1b808adc81c9107c.tex
1: \begin{abstract}
2: Sparse coding is a core building block in many data analysis and machine learning pipelines.
3: Typically it is solved by relying on generic optimization techniques, such as the Iterative Soft Thresholding Algorithm and its accelerated version (ISTA, FISTA).
4: These methods are optimal in the class of first-order methods for non-smooth, convex functions.
5: However, they do not exploit the particular structure of the problem at hand nor the input data distribution.
6: An acceleration using neural networks, coined LISTA, was proposed in \cite{Gregor10}, which showed empirically that one could achieve high quality estimates with few iterations by modifying the parameters of the proximal splitting appropriately.
7: 
8: In this paper we study the reasons for such acceleration.

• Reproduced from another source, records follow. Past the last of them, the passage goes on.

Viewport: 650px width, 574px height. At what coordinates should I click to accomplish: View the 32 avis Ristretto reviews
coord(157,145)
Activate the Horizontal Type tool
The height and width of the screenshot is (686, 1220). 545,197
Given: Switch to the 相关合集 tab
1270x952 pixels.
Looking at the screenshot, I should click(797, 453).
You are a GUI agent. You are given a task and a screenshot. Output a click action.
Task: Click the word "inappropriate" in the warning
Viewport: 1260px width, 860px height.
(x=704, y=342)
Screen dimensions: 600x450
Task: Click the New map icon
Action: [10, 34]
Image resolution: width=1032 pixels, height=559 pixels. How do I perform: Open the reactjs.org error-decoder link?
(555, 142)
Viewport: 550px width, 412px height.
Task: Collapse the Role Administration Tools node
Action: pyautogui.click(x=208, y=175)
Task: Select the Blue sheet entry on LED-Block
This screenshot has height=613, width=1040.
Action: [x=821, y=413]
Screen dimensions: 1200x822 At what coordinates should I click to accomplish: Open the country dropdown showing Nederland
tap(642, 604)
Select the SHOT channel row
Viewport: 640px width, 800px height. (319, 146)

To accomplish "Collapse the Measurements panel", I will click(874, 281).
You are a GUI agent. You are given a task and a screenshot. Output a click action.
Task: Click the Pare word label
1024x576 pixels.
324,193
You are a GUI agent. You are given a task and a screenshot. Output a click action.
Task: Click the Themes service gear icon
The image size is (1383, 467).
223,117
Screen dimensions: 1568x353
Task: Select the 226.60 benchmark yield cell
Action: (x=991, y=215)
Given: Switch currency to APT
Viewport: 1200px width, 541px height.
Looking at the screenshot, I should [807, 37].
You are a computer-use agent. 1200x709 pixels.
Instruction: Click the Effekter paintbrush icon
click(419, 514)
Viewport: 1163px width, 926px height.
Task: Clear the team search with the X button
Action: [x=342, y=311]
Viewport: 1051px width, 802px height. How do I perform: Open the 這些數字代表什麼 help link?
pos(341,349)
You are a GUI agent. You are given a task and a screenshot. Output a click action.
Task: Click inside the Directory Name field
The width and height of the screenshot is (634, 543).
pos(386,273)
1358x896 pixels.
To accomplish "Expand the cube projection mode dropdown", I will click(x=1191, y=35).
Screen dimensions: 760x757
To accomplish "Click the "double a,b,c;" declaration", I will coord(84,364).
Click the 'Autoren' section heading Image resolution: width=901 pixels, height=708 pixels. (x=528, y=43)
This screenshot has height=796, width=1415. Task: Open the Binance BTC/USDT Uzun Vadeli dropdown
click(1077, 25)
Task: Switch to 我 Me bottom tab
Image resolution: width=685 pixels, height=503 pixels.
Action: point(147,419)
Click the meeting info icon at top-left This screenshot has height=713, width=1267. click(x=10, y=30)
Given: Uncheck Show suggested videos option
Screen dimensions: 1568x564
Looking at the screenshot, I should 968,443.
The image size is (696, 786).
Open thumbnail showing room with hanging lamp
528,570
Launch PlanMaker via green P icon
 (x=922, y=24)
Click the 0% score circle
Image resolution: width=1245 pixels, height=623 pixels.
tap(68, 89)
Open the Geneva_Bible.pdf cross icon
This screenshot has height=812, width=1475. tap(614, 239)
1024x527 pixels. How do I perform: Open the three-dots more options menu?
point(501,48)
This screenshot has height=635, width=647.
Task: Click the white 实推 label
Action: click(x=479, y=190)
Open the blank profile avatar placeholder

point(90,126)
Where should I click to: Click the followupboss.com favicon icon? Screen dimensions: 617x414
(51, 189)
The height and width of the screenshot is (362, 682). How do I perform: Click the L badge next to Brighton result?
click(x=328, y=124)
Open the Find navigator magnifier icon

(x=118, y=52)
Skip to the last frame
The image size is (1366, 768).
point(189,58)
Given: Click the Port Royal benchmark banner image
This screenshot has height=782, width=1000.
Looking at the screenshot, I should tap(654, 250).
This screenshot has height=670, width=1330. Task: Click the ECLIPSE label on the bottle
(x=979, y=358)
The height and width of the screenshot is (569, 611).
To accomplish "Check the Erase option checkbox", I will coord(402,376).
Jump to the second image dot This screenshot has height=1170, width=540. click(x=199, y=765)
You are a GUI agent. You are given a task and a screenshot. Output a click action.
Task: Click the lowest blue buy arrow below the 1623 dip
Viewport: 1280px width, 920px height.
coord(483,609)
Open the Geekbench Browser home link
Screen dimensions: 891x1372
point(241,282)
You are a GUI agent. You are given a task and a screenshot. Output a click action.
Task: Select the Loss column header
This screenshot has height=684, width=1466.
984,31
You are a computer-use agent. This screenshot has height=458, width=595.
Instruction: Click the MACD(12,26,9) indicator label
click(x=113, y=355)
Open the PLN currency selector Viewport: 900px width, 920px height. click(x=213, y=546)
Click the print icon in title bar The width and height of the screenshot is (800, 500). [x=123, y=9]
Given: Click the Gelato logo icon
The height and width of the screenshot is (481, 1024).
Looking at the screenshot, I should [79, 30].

9: Our mathematical analysis reveals that it is related to a specific matrix factorization of the Gram kernel of the dictionary, which attempts to nearly diagonalise the kernel with a basis that produces a small perturbation of the $\ell_1$ ball.
10: When this factorization succeeds, we prove that the resulting splitting algorithm enjoys an improved convergence bound with respect to the non-adaptive version.
11: Moreover, our analysis also shows that conditions for acceleration occur mostly at the beginning of the iterative process, consistent with numerical experiments.
12: We further validate our analysis by showing that on dictionaries where this factorization does not exist, adaptive acceleration fails.
13: 
14: 
15: \end{abstract}
16: